How Technology Has Enabled The Opioid Crisis

The crisis of addiction to opioids is currently sweeping the nation, much like crack cocaine during the 1980s. It’s a terrible crisis that carries a high mortality rate and is spreading rapidly to all corners of the nation. However, why is it spreading so fast? In fact, how has it spread so fast? The answer is quite simple: technology. The uses of various smartphone applications as well as various websites have made it easier to obtain opioids and, by extension, to fatally overdose on them. Technology has enabled the massive addiction to become a bigger problem than any other drug problem ever could’ve been.

The opioid crisis was born out of widespread addiction to opioids. These – usually helpful – pieces of medication which are prescribed by doctors have certain chemicals which can get the brain addicted to the medication. The major problem with becoming addicted to these is that the risk of overdosing on them is very high, and the majority of overdoses are fatal. The network that covers the country for the opioid trade is the major cause of these drugs getting in the hands of addicts, and what’s leading to their untimely deaths.
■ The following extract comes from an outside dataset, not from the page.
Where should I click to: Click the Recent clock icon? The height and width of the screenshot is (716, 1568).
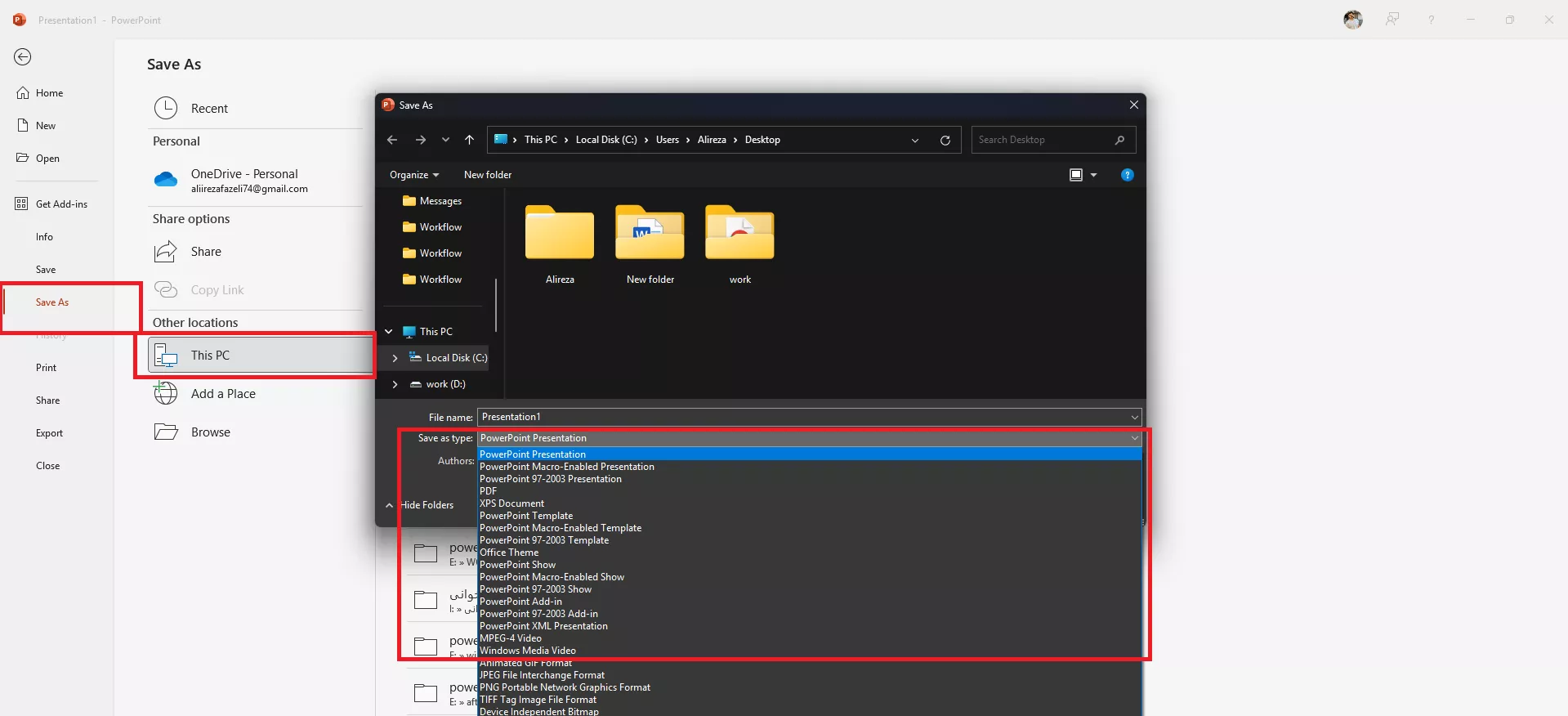166,108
It really is, hyperbole aside, an epidemic.

So, where does technology come into this? Well, opioid addicts use the internet, via black market websites in order to “score” (obtain the opioids) and to get high. The network that was previously mentioned wouldn’t exist without the help of the internet. People who get prescribed opioids for medical problems can make a quick turnaround by selling those to addicts who want to satisfy themselves. There are smartphone applications designed just for the purpose of connecting with buyers and sellers, but it would be better not to give them free publicity by listing their names here.

Technology is helping the opioid crisis spread rapidly. Despite this, the opportunity to receive treatment for the addiction is also being helped and spread to a wide range of people via the internet. That’s why organizations such as the Pathfinders Recovery Center have given themselves a large technological presence online. It’s the people who work here (and at places like them) that are helping to combat the crisis, and who can actually help people who have become addicted. Sending the addicted people you know to professionals is the best way to get them the help they so desperately need.
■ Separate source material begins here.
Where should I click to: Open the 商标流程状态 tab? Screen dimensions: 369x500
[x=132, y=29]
It may be impossible to rid the technological world of the opioid trade, but it’s not impossible to get the people we know off of opioids and onto the path of sobriety.

They just need professional help, which is why clinics and rehabilitation centers are the best paths for them. It’s also vital to keep a monitor on their technological habits and interactions. Keep in mind how easy it is to receive drugs via internet connections, making it the most important place to have a steadfast eye on, if only to insure that recovery is done in full.